Letzte Aktualisierung dieser Quellenbeschreibung: 28. November 2019

In einem Satz: Das Global Detention Project (GDP) ist ein regierungsunabhängiges Forschungszentrum, das sich mit Menschenrechten von Personen beschäftigt, die in Zusammenhang mit ihrem Status als Nicht-StaatsbürgerInnen in Haft sind.

Abdeckung auf ecoi.net:

Länderberichte („Country Detention Reports“)

Monatliche Abdeckung auf ecoi.net, zu Ländern mit Priorität D (Länder der Dublin-Verordnung) und zur Türkei.

Leitbild/Mandat/Ziele:

Die Mission des GDP ist es, „die Menschenrechte von inhaftierten MigrantInnen, Flüchtlingen und Asylsuchenden“ und „Transparenz bei der Behandlung von Inhaftierten“ zu fördern.
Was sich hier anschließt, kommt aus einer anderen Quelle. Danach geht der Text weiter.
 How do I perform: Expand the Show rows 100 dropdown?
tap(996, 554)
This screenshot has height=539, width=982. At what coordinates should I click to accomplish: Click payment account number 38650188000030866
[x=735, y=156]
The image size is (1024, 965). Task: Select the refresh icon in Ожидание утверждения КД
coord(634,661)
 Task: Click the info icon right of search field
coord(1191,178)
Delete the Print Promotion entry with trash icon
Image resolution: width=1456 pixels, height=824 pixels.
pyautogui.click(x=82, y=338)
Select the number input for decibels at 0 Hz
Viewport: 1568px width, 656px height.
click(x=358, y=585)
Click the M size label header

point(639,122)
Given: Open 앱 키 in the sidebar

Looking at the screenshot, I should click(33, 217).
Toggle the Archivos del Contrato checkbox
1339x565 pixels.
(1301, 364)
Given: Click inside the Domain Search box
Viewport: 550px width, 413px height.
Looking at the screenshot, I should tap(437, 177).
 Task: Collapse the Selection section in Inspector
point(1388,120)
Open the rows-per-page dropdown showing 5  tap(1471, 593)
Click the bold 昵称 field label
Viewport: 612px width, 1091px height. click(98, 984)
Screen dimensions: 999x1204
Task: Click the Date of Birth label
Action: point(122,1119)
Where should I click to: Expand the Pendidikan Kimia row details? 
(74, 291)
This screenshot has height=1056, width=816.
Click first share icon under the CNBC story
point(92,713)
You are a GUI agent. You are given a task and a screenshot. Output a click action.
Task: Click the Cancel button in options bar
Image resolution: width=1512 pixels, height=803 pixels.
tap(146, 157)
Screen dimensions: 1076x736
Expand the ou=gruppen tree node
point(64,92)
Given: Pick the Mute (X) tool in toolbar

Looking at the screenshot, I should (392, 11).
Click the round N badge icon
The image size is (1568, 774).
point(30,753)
Darüber hinaus plädiert das GDP für eine Reform der Haftsysteme und arbeitet mit WissenschaftlerInnen an Forschung zu Haftsystemen. (GDP: About the GDP, ohne Datum, Arbeitsübersetzung ACCORD)

Das GDP zielt darauf ab, „politischen EntscheidungsträgerInnen, AkteurInnen der Zivilgesellschaft und Menschenrechtsinstitutionen eine Quelle für genaue Informationen und Analysen zu Haft und anderen Einwanderungskontrollsystemen zur Verfügung zu stellen, mit besonderem Schwerpunkt auf den Auswirkungen dieser Regelungen auf Gesundheit, Menschenrechte und Wohlergehen von MigrantInnen ohne Papiere, Asylsuchenden und Flüchtlingen“ (GDP: About the GDP, ohne Datum, Arbeitsübersetzung ACCORD)

Das GDP „wurde ursprünglich 2005 von Studierenden des Hochschulinstituts für internationale Studien und Entwicklung in Genf als Instrument zur Verbesserung der Transparenz von Haftregelungen konzipiert, durch systematische Dokumentation, wo und unter welchen Bedingungen MigrantInnen und Asylsuchende inhaftiert sind.“ (GDP: About the GDP, ohne Datum, Arbeitsübersetzung ACCORD)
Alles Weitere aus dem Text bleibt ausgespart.